▶ **GIVEN PROBLEM**:
Rewrite the lines below, from the line with "Task: Click the floppy disk save icon" up to and including the line with "[x=283, y=64]", as a JSON list of strings with one string per line and no blank lines.

▶ **LISTED RECORDS**:
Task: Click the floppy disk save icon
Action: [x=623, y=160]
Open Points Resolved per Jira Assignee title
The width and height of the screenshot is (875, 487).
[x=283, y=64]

...

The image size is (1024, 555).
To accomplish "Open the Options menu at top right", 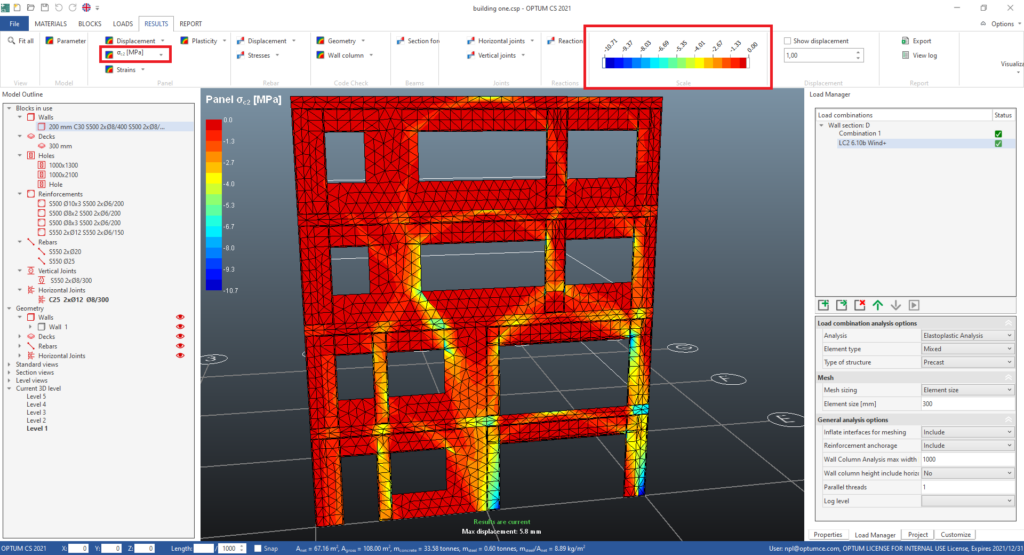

* * *

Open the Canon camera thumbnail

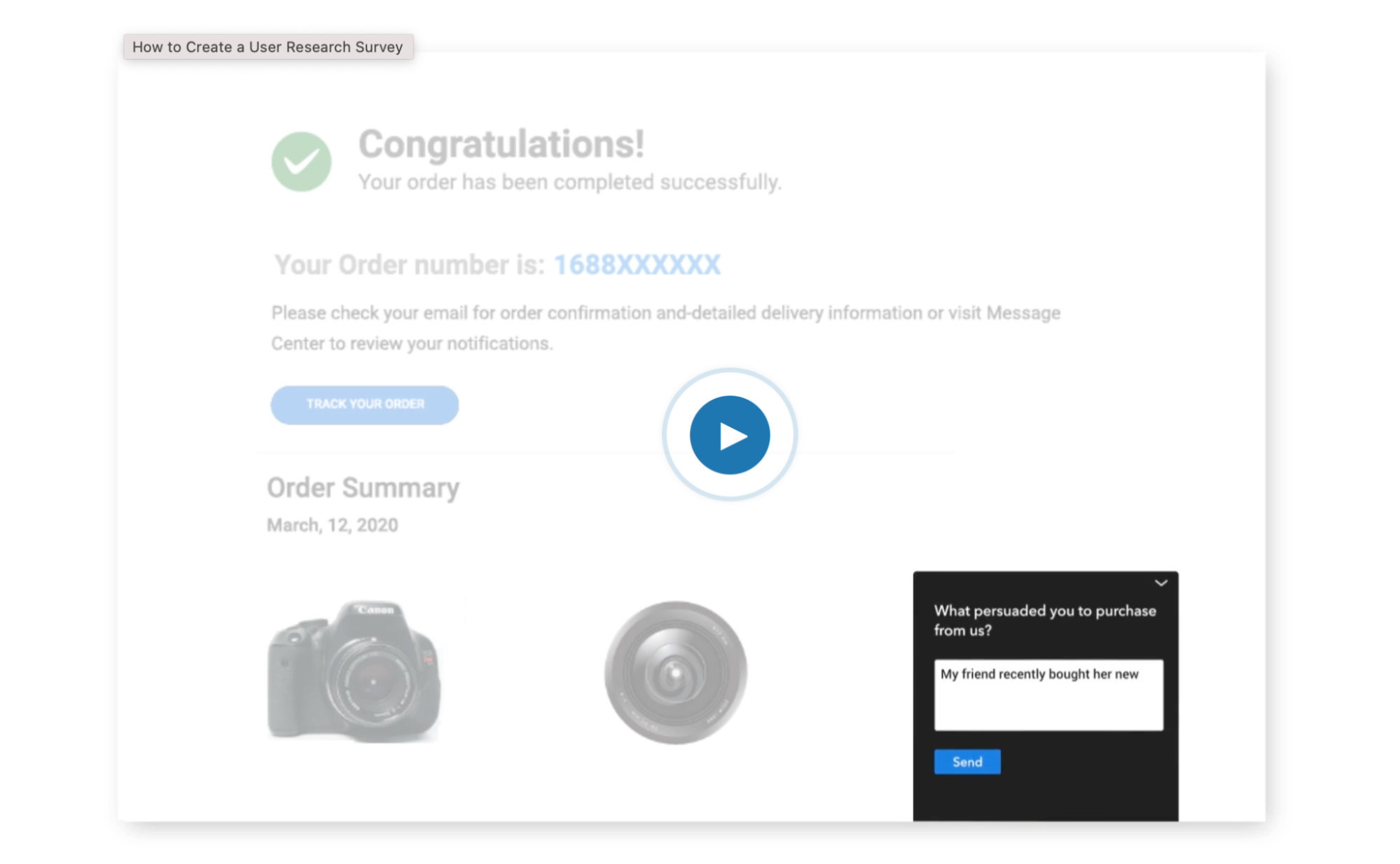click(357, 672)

▶ **RESPONSE TO THIS EXERCISE**:
[
  "Task: Click the floppy disk save icon",
  "Action: [x=623, y=160]",
  "Open Points Resolved per Jira Assignee title",
  "The width and height of the screenshot is (875, 487).",
  "[x=283, y=64]"
]